タイヨウはトレードマークのマントも剣を吊るすベルトも取られ、なんともシンプルな姿にされているし、大介もパーカを脱がされ上半身は裸だった。着ている枚数が多いほうが絶対に有利である。この場合。 純柴はまだTシャツとズボンが残っていて、今は平民の席にいるから大敗しない限りこれ以上脱ぐことはない。
7人でのゲームである。 大富豪が一席、富豪が一席、平民が三席、貧民が一席、大貧民が一席である。 そして、レイジが一度平民になったものの貧民の席に定着し、ヒカルが大貧民を指定席にしていた。 「ヒカル君、また負けね。

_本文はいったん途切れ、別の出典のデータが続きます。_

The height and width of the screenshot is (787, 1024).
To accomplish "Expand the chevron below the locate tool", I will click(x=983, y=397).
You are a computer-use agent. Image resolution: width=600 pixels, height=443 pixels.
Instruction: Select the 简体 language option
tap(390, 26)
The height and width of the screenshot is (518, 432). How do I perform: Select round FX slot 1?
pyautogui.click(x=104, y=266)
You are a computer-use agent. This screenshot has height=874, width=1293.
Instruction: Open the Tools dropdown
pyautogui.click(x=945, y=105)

さっさと、脱いだ脱いだ」
容赦ないメグルの言葉に、ヒカルは立ち上がって黙ってズボンを脱いだ。 すとん、とズボンが二本の足の間に落ちる。それを行儀悪く足で向こうへ蹴りながら、白くて長い足が無造作に胡座をかく。 ヒカルはもう、トランクス以外何も身につけてはいない。 眩しいものを見たように純柴が慌てて視線を逸らしたが、幸い誰にも気付かれなかったらしい。
意外にしっかりした体で、とにかく色が白い。 浅黒いレイジと並んでいるせいか、白さが特に目立つようだった。 純柴が酒に酔ったのか、しきりに赤い頬を押さえていた。

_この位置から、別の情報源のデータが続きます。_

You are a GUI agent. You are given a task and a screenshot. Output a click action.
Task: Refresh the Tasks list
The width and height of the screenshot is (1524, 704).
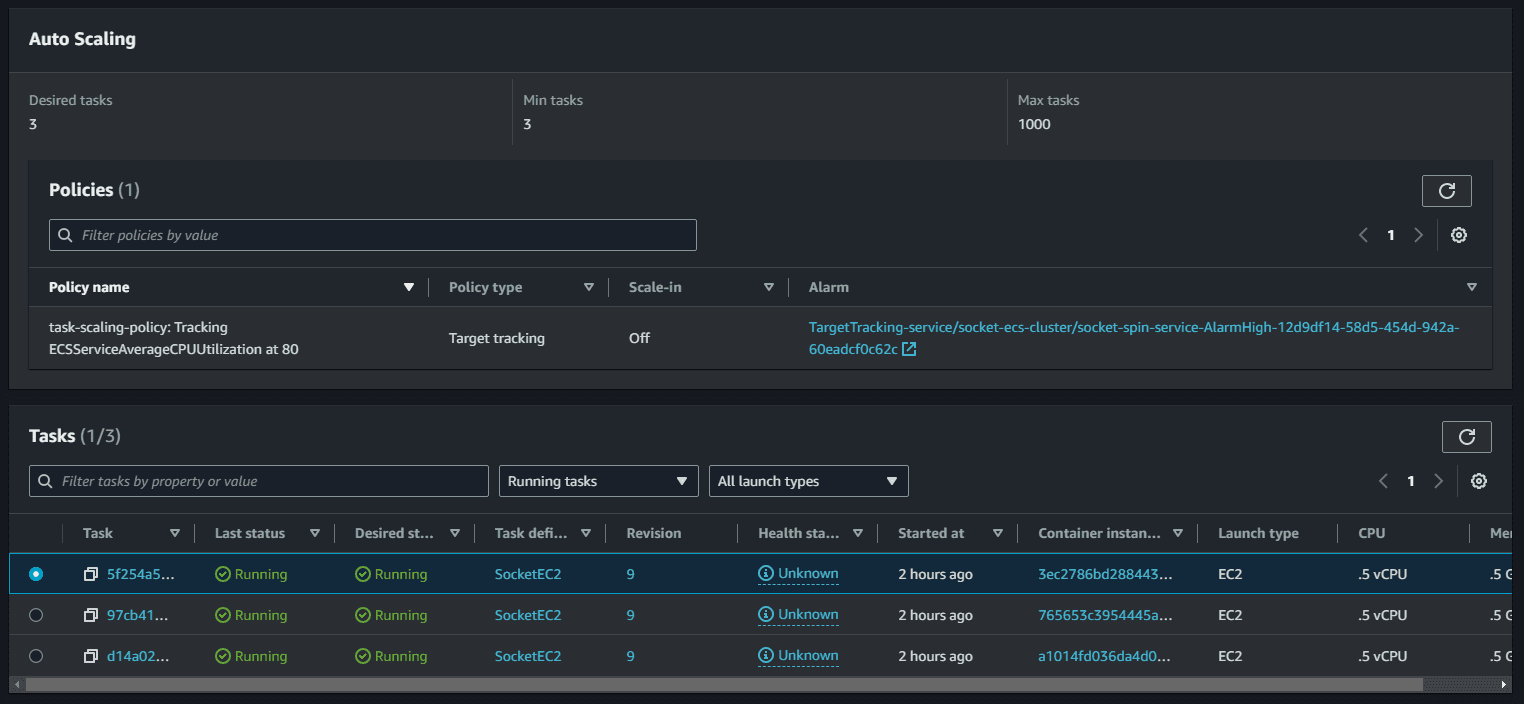[1466, 437]
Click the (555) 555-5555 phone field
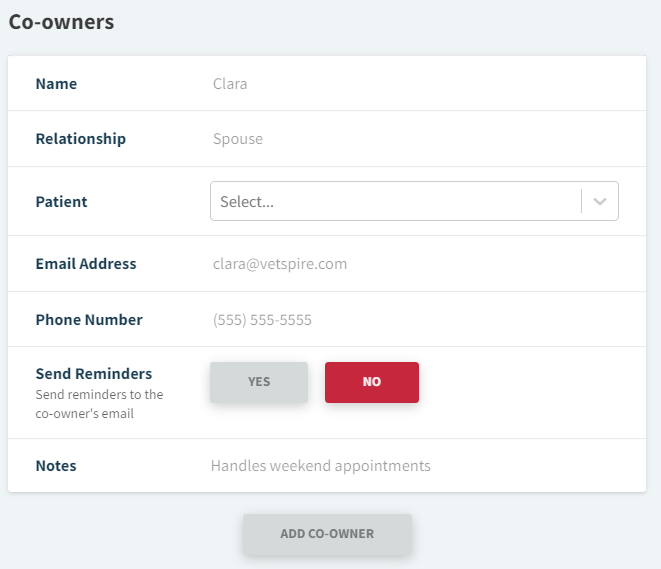 (262, 320)
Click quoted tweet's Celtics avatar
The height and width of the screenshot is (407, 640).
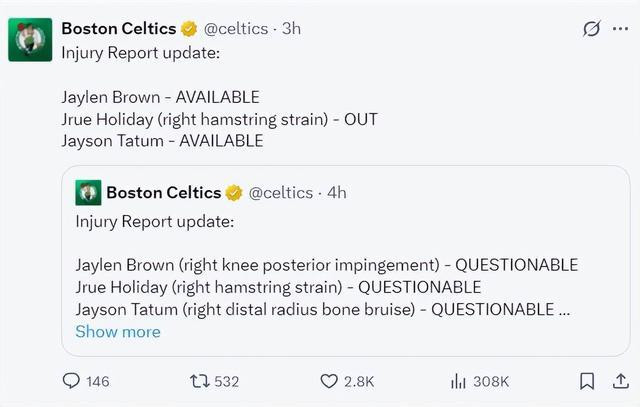[88, 192]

純柴の席からは、ヒカルの上半身をくまなく見ることができる。 やや薄い胸から、純柴がいつも戯れに口に含む、形の綺麗な淡い色の胸の突起、引き締まった腹。抱えると折れるのではないかと思う細い腰。 そして胡座を組んだ足の長さ。 その形が、夜の姿勢を思い出させて純柴は居たたまれない。 札を配るメグルの手を目で追う、しなやかな首の動き。 純柴は、我知らず生唾を飲んでいた。 何度も見ているヒカルの姿態であるが、それは二人っきりの時である。 ヒカルがTシャツを脱いだ時など、赤い痕が残っていないか純柴はびくびくものであった。

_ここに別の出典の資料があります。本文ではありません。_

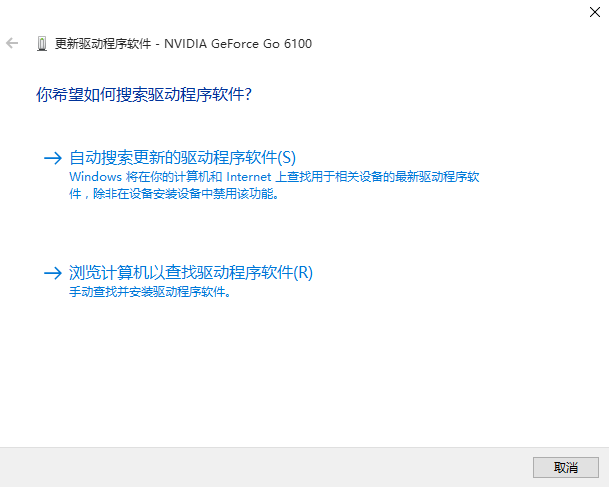Choose 自动搜索更新的驱动程序软件(S)
Image resolution: width=609 pixels, height=487 pixels.
click(183, 158)
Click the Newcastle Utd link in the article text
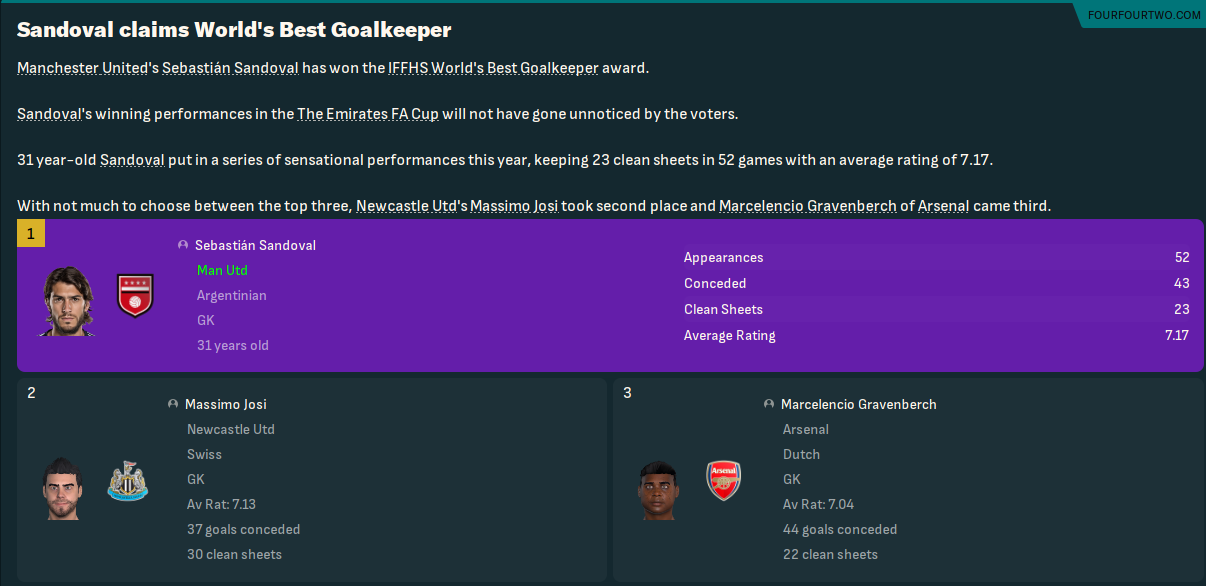The width and height of the screenshot is (1206, 586). (x=405, y=206)
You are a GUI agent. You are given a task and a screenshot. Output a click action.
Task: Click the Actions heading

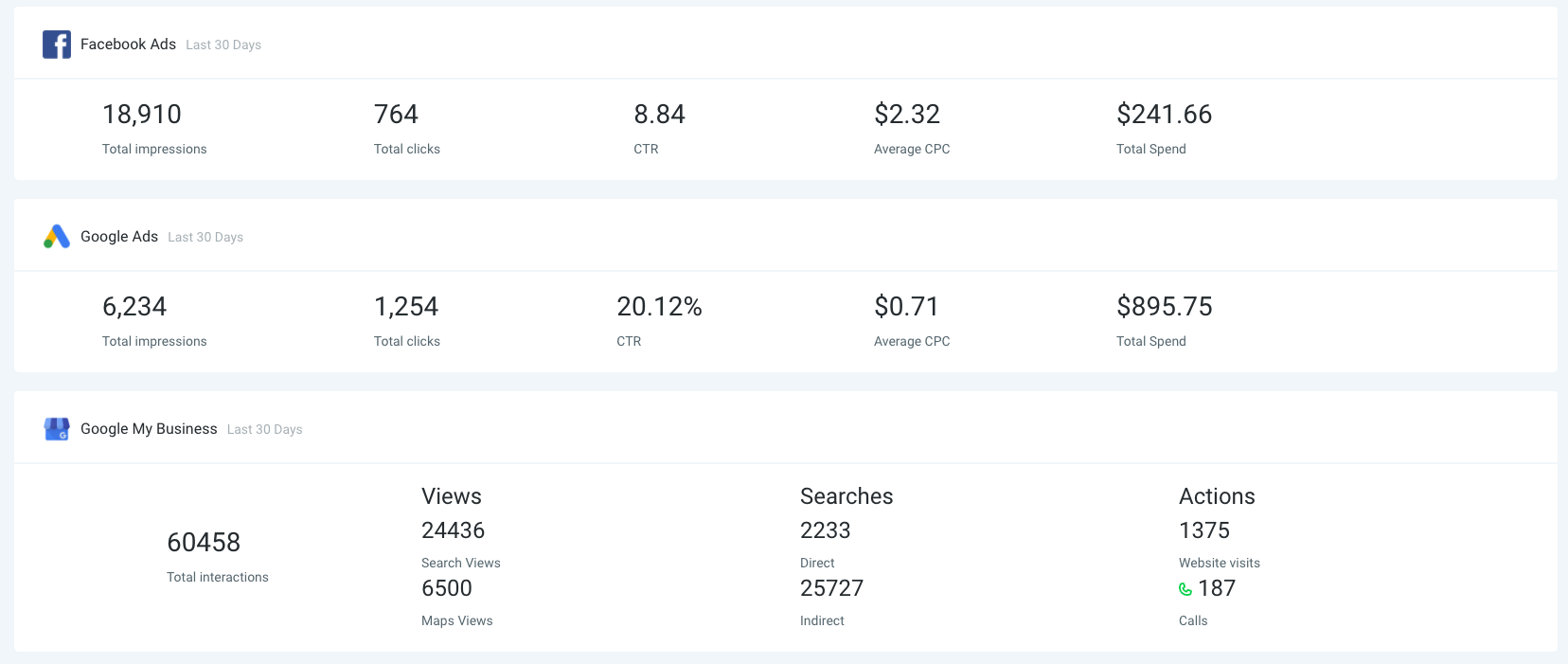[x=1217, y=496]
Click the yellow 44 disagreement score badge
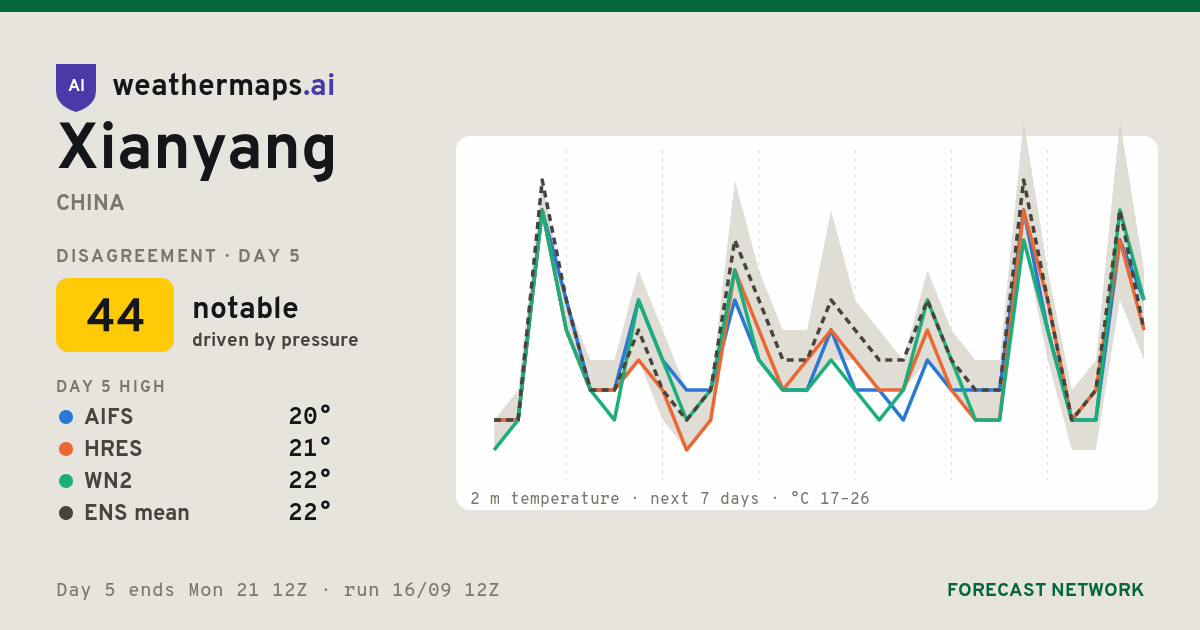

札が配られ、大富豪と大貧民、富豪と貧民で札の交換が行われる。 メグルとヒカル、ロッカクとレイジで交換が終った。 今度ヒカルが負けたら、トランクスも脱がざるを得ないのだ。 そこにいた誰もが落ち着かなかった。 いや、すでに酔っ払い親父となっているロッカクと大魔神様になっているメグルを除いて、だが。
運命の瞬間だった。 札の投げ方がめちゃくちゃだった純柴が上がり、レイジも上がる。 もちろん、純柴がめちゃくちゃな投げ方をしたのは、自分が最下位になるつもりであったのだが。 ヒカルは、また負けたのだ。 ふう、と軽く息をつき、ヒカルは立ち上がった。 全員がそのヒカルを目で追ったとき、ヒカルは無造作にトランクスに手をかけた。 意外に諦めがいいというか、思いきりがいいというか。 ほぼ全員が、まさかと見ていたその視線の先には、今まさにトランクスを下げようとしているヒカルの姿があった。
「だ、だめーーーーーーーっ!!」 絶叫と同時に、純柴がヒカルの手を押さえた。
押さえなかったら確実に下がっていただろうトランクスは、純柴の手で身に食い込むほどに引き上げられた。 「…おい、痛い!」 「あ、ごめん」 「こらあ、しゅみしば!なんれ、じゃまするのよ〜」 メグル様の非難にも、純柴は負けない。 「男の子、裸にしてどうするよ。メグルさん!」
「躍らせるに、決まってるじゃねぇかぁ!がはははは」 口を挟んだロッカクを睨みながら、純柴は頑としてヒカルのトランクスから手を離さない。 「ヒカルも人前で軽々しく下着脱がない!!そんな姿、見せないでよ」 純柴の怒りの矛先が、ヒカルに向けられた。 むっとしたようなヒカルに、純柴は気がつかなかった。 純柴の剣幕に驚く一同だが、ヒカルを全身で庇う純柴に呆れてもいた。
ぐいっと手を払われて純柴が驚くと、ヒカルは純柴のズボンに手をかけていた。 「純柴。そんなに気になるんなら、俺と同じ姿にしてやる」 勢いよく純柴のズボンが引き下げられた。 ……下着と一緒に。
一同、硬直。
すでに酔いつぶれて寝込んでしまったメグル様以外、全員が純柴一郎の全てを見てしまったのだった。
大魔神最強メグル様。
罪作りな人である。
<作品に対するコメント>
インタビューでコワイと書かれていたメグル様と、ヒカルと純柴がから
むとどうなるかな、とふと考えました。結果が、コレです。